- Title screen
- Developer: A.I.
- Publisher: Taito
- Composer: Tsukasa Masuko
- Platform: NES
- Release: NA: Canceled (scheduled for 1993)
- Genre: Action game
- Mode: Single-player

= Time Diver: Eon Man =

Time Diver: Eon Man is a Nintendo Entertainment System video game developed by A.I. for Taito. Despite being completed in 1993, it was never commercially released. The game is completely finished, receiving a four-page strategy guide and review in issue 45 (February 1993) of Nintendo Power. Despite this, the game eventually disappeared from the Pak Watch section and was subsequently unproduced. Time Diver: Eon Man started life as a sequel to Wrath of the Black Manta, according to an interview the Game Developer Research Institute conducted with the game's planner.

==Story==
Earth, 60 years into the future. The world is virtually crime free thanks to the Clear System invented by Kane Nelson, scientist extraordinaire. That is, until a secret organization called Romedrux decides to challenge the system by unleashing a plague of crime. In order for them to succeed, they'll need to prevent the Clear System from ever being invented, and that means eliminating Kane or his ancestors. Los Angeles, 1993. Dan Nelson thought he was an ordinary student living in LA until the day he found himself under attack by Romedrux warriors. During the attack, Dan learns about his future son, Kane, and vows to protect his family past, present, and future. It's a race through time in this new sci-fi thriller from Taito!

==Levels==
Time Diver: Eon Man had five levels set at various points in time. These include: the opening Peaceful (1993), Wild West (1882), Devastated (2052), Devastated (1993), and a Peaceful Utopia version of 2052. For the time, an unusual feature was a randomized stages order, with the exception of Level 1; allowing for some variation when playing through the game multiple times.

==Power-ups==

Level 1: Peaceful 1993

===Weapons===
- Laser: Default weapon you start the game with, useful against bosses.
- Digger: Allows you to dig through the ground in some areas and kills enemies that touch you.
- Earthquake: Kills all enemies on screen except bosses.
- Stop Watch: Temporarily stops time for enemies.
- Flash: Kill all of the enemies on screen except for the bosses, which take damage.

===Items===
- HP Restore: Dropped by some defeated enemies, restores health points.
- Weapon Restore: Dropped by some defeated enemies, restores weapons points.
- 1Up: Dropped by some defeated enemies, gives player an extra life.

==Unofficial releases==
A bootleg of the game was released into the Asian game market as Time Diver: Avenger.
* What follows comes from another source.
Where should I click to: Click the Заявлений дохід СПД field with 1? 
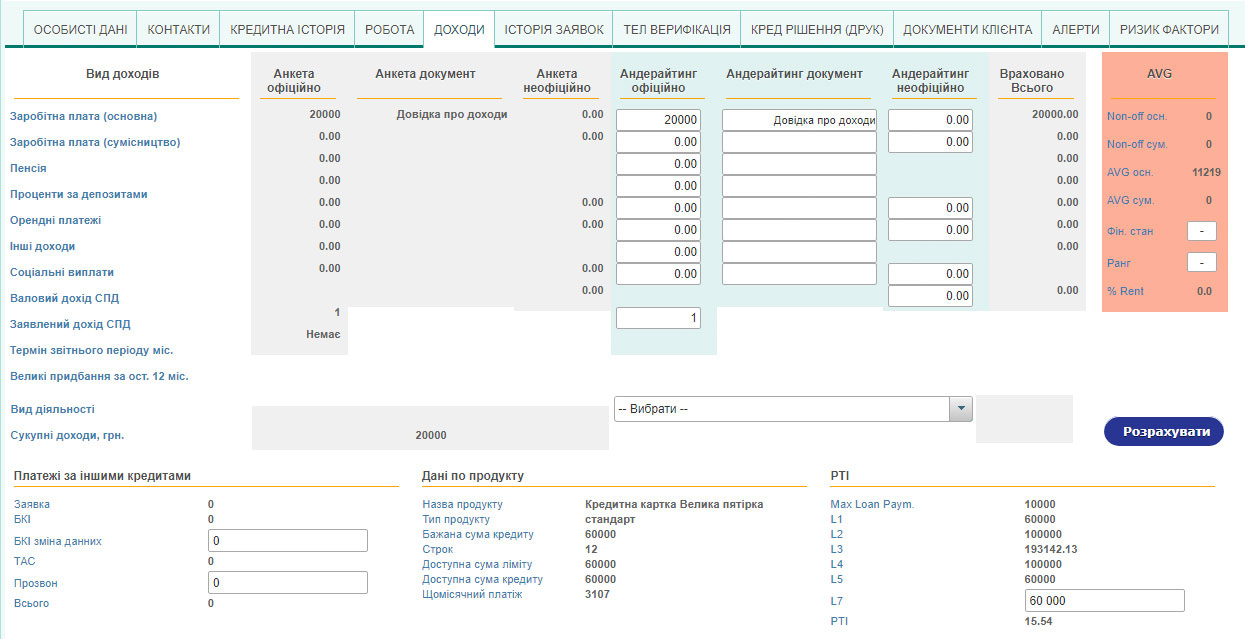point(658,318)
It was published by Nitra, short name of Nitra Semiconductor Company (九統半導體股份有限公司). The ROM was hacked to say "Avenger" instead of "Eon Man", the copyright was changed to 1994 and the Taito logo changed to Nitra.

The unmodified ROM was uploaded to the web by Lost Levels in 2007.

Bootleg carts containing a hacked version of the ROM were sold by coinheaven on NintendoAge in 2010.